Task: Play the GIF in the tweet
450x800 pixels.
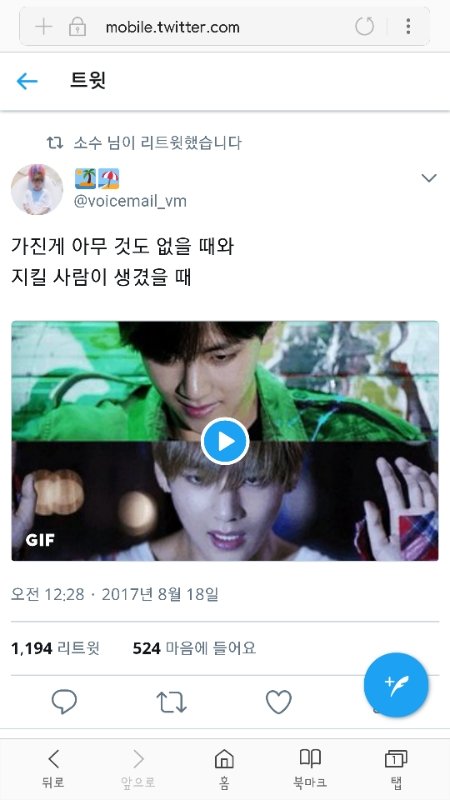Action: pyautogui.click(x=225, y=441)
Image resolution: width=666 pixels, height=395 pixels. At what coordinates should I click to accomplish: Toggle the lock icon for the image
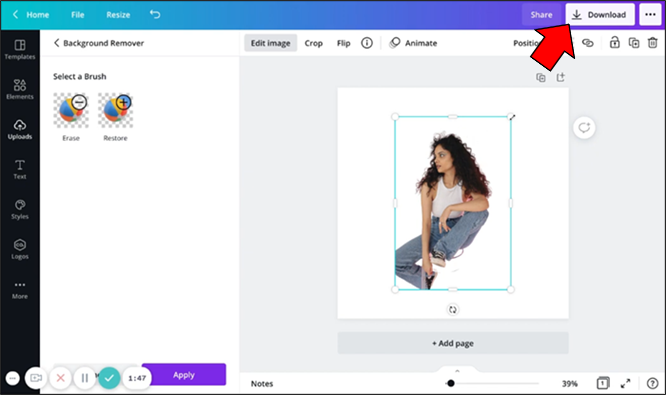pos(615,42)
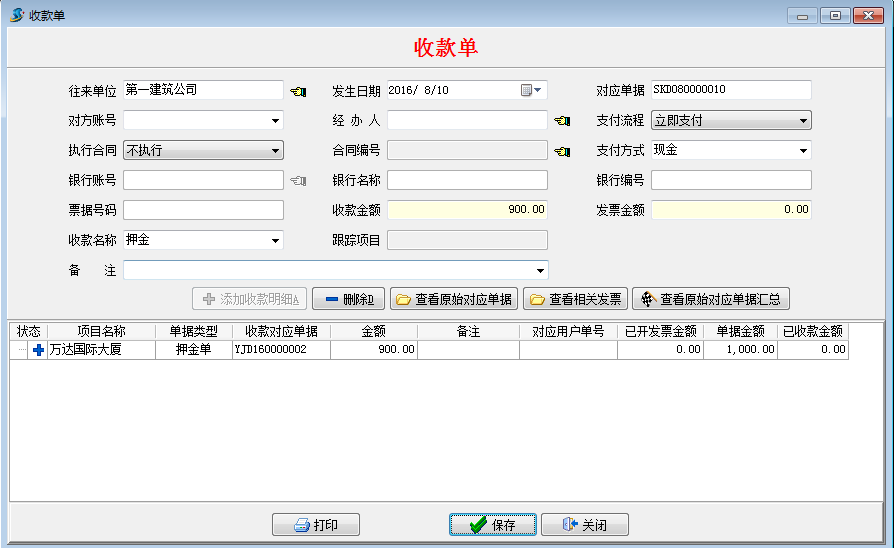This screenshot has height=548, width=894.
Task: Click the 删除 button
Action: 348,299
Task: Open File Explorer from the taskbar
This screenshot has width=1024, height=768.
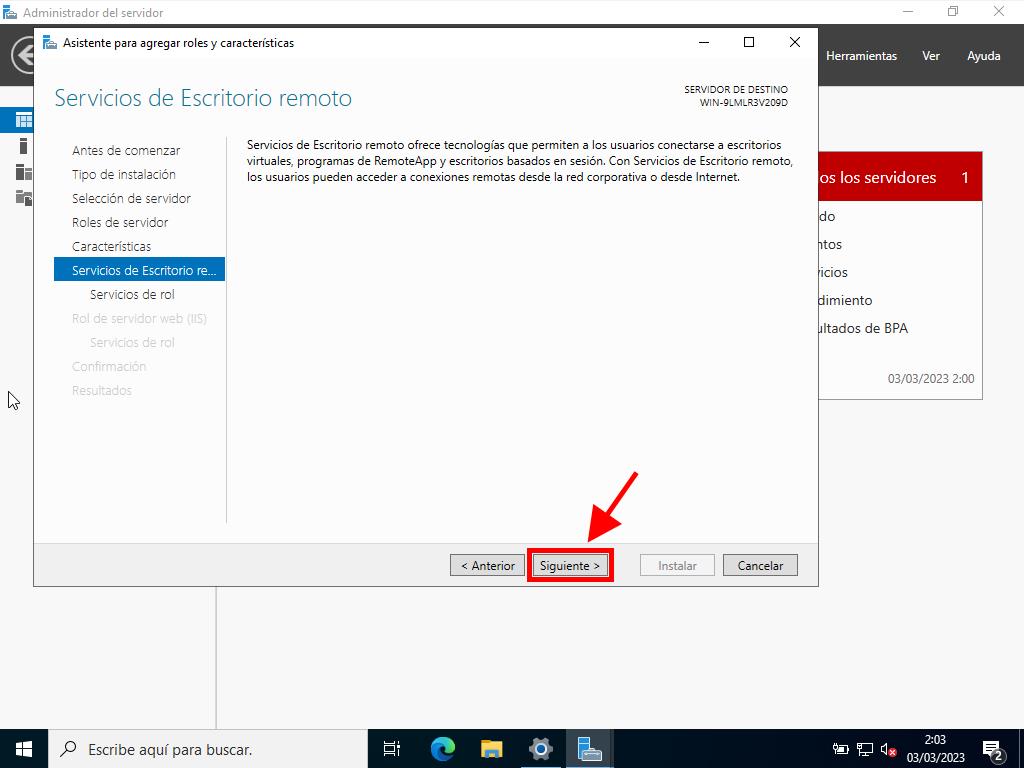Action: pyautogui.click(x=491, y=748)
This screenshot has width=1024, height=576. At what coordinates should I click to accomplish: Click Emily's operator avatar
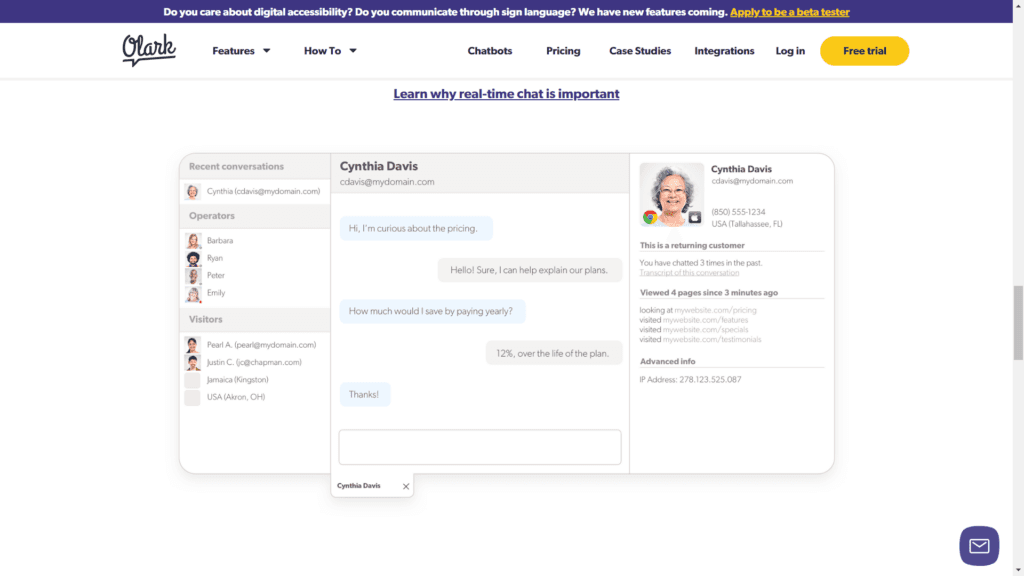[192, 292]
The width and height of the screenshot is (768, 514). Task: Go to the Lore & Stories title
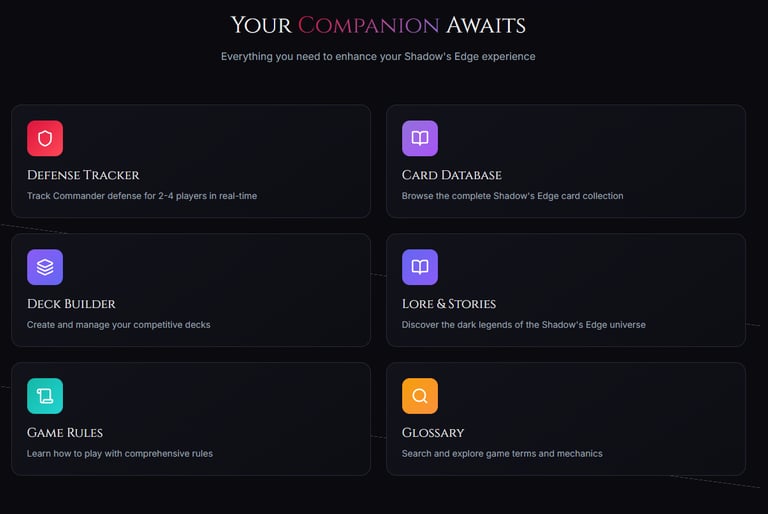(449, 304)
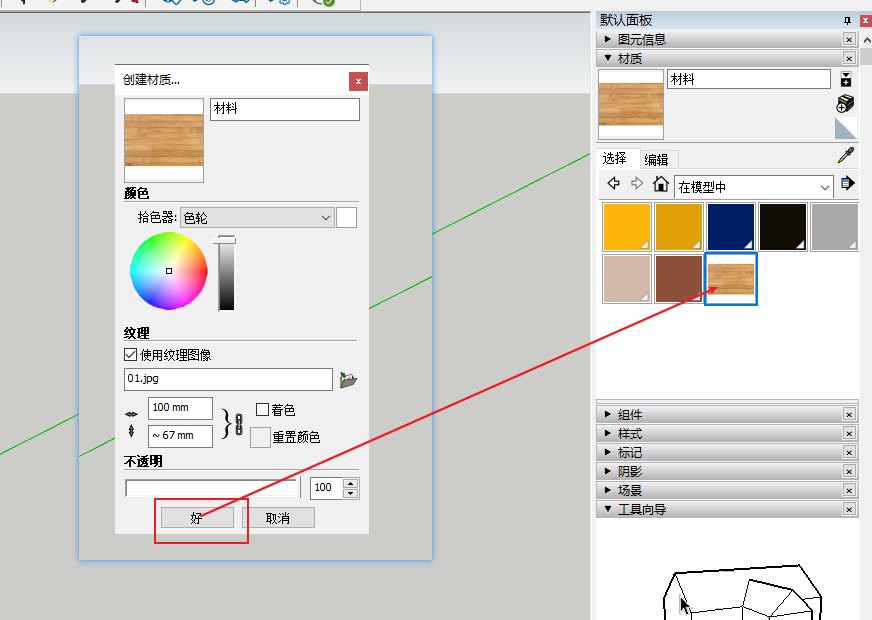Open the 在模型中 dropdown
Screen dimensions: 872x620
(753, 186)
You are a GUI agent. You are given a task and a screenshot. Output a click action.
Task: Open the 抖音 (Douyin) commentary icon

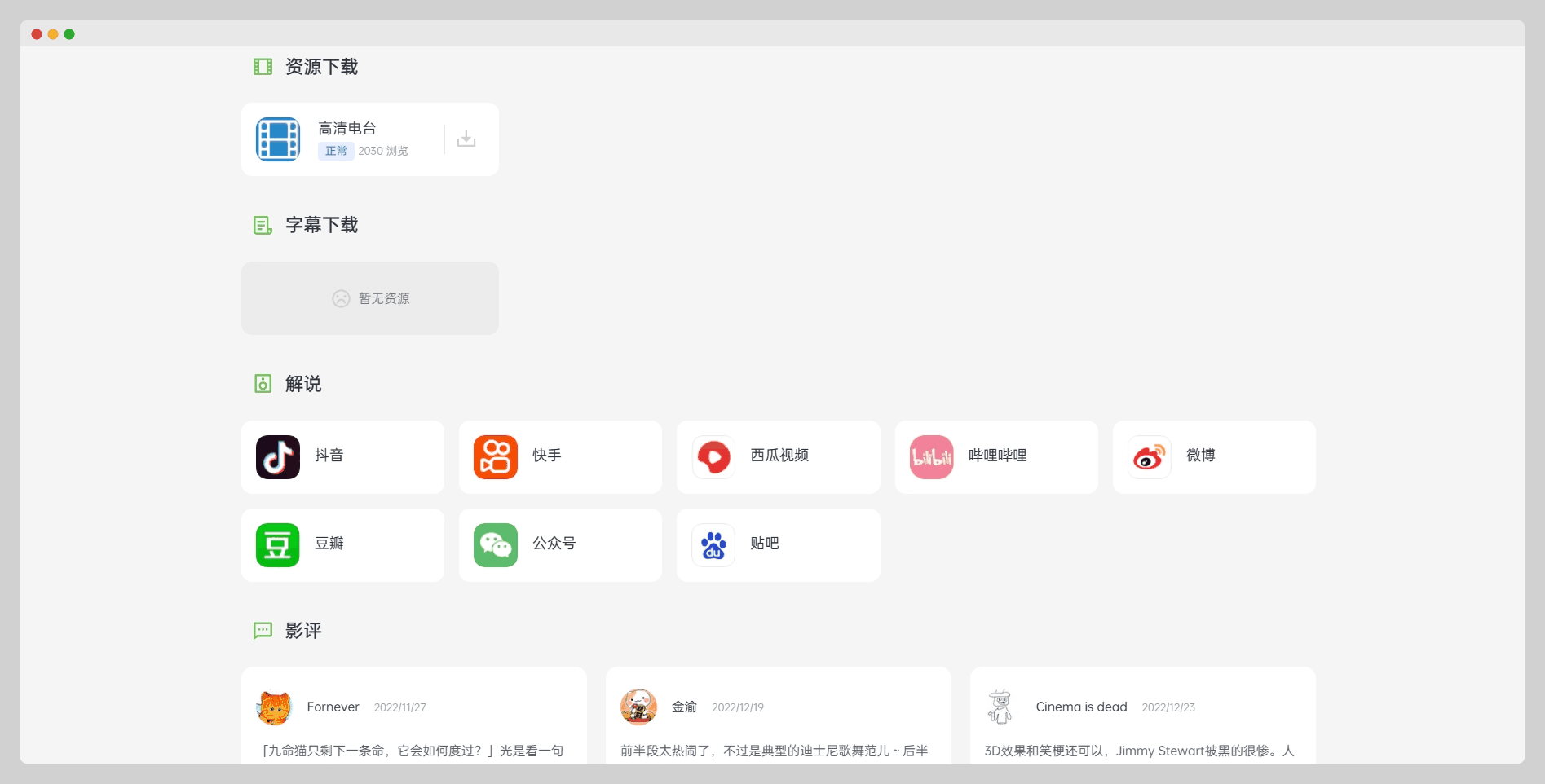(278, 457)
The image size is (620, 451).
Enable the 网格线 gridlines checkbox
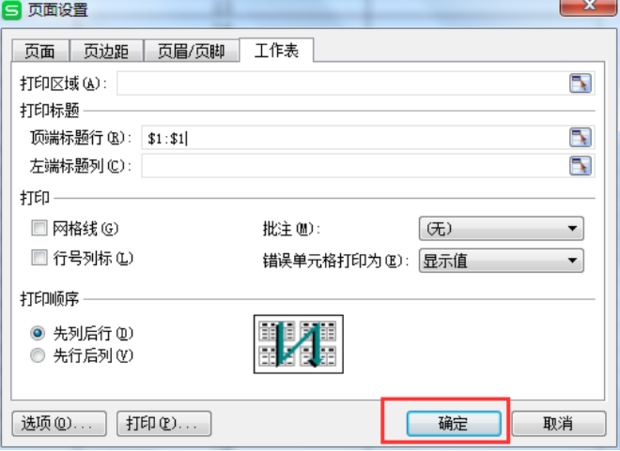click(39, 228)
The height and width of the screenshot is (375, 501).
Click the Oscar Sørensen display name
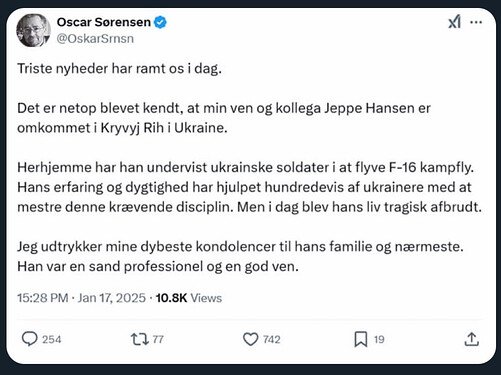pos(104,22)
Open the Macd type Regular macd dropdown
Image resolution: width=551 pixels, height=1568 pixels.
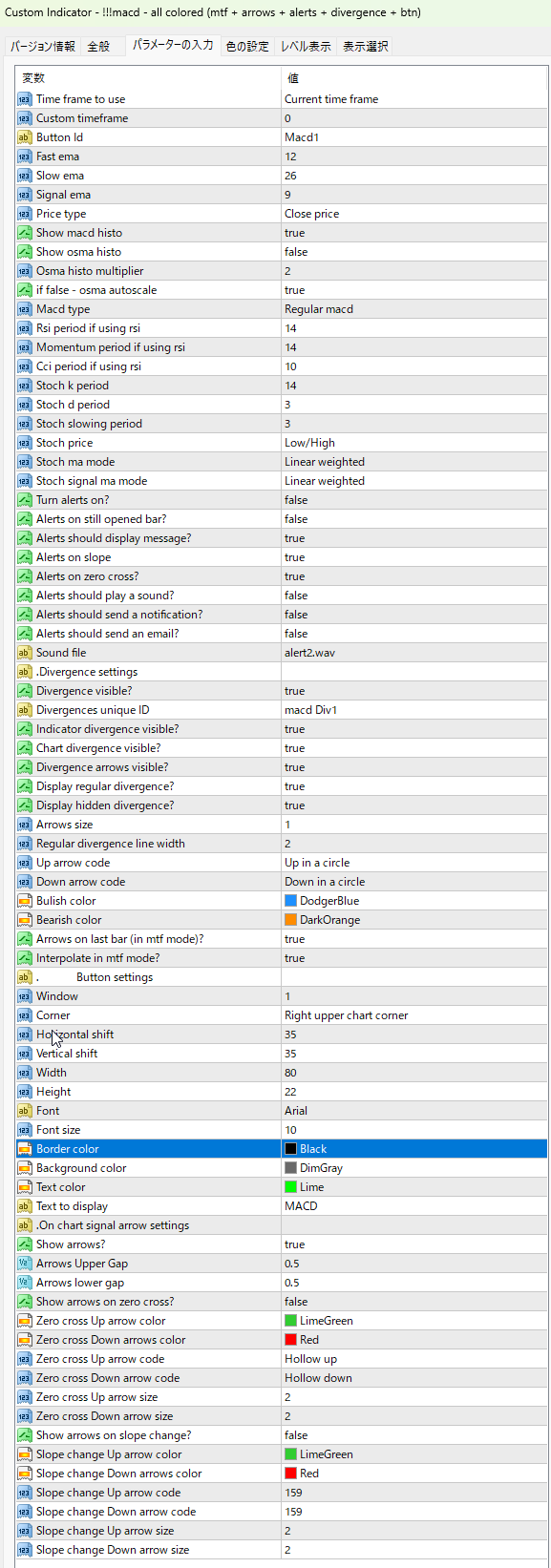414,309
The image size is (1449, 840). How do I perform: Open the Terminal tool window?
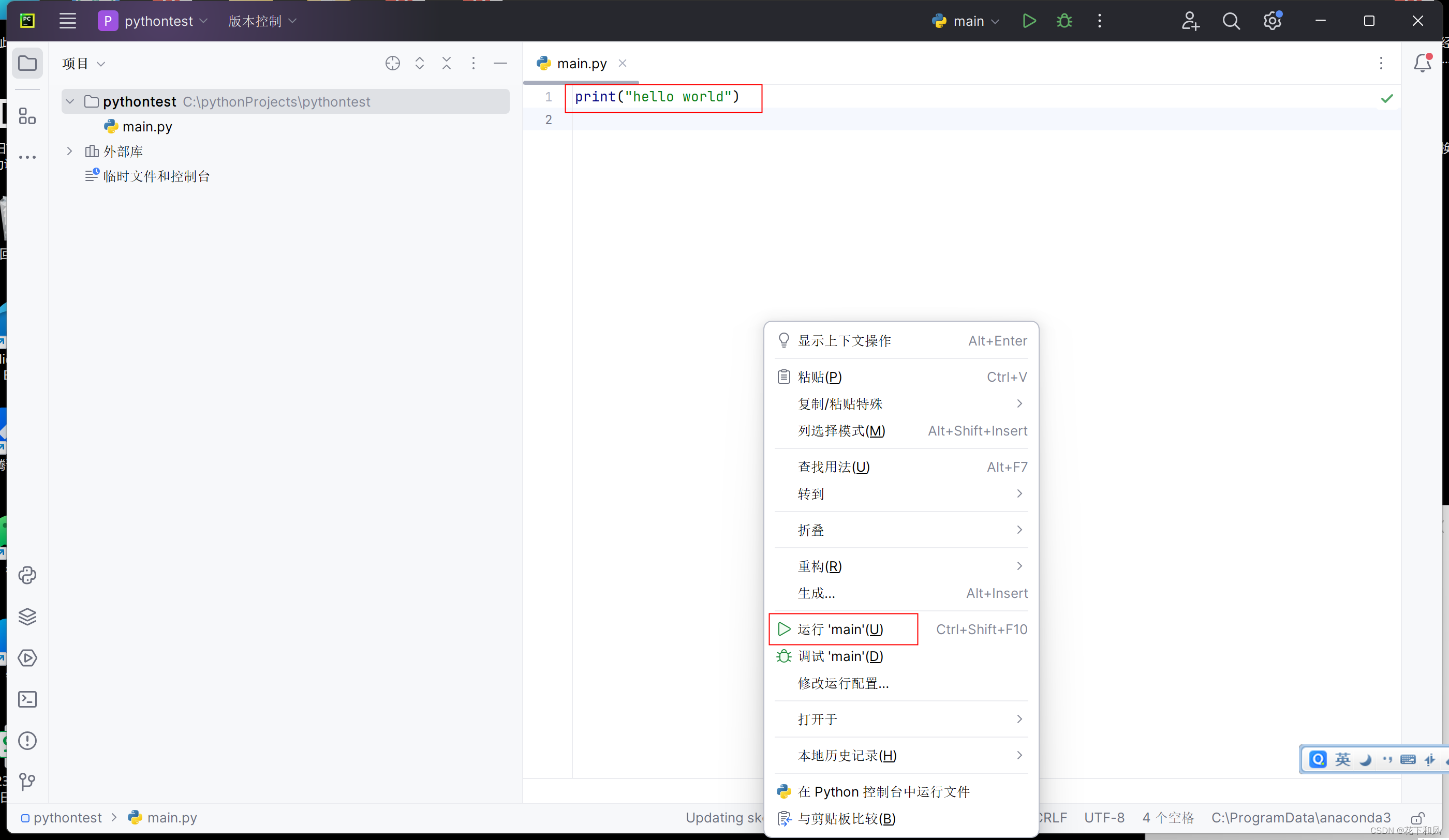[27, 699]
########
Goal: Copy out every item above word for word, leaving out the pictures.

Result for this task:
Task: Play the GIF in the tweet
450x800 pixels.
Action: pyautogui.click(x=225, y=441)
Image resolution: width=666 pixels, height=395 pixels. At what coordinates should I click to accomplish: Toggle the lock icon for the image
pos(615,42)
This screenshot has height=548, width=894.
Task: Click the 删除 button
Action: 348,299
Task: Open File Explorer from the taskbar
This screenshot has width=1024, height=768.
Action: pyautogui.click(x=491, y=748)
This screenshot has width=1024, height=576. At what coordinates should I click to accomplish: Click Emily's operator avatar
[192, 292]
The width and height of the screenshot is (768, 514). Task: Go to the Lore & Stories title
(449, 304)
Open the 在模型中 dropdown
Screen dimensions: 872x620
(753, 186)
You are a GUI agent. You are given a task and a screenshot. Output a click action.
Task: Open the 抖音 (Douyin) commentary icon

(278, 457)
The image size is (620, 451).
Enable the 网格线 gridlines checkbox
click(39, 228)
The height and width of the screenshot is (375, 501).
Click the Oscar Sørensen display name
pos(104,22)
Open the Macd type Regular macd dropdown
Image resolution: width=551 pixels, height=1568 pixels.
414,309
The image size is (1449, 840). How do I perform: Open the Terminal tool window?
[27, 699]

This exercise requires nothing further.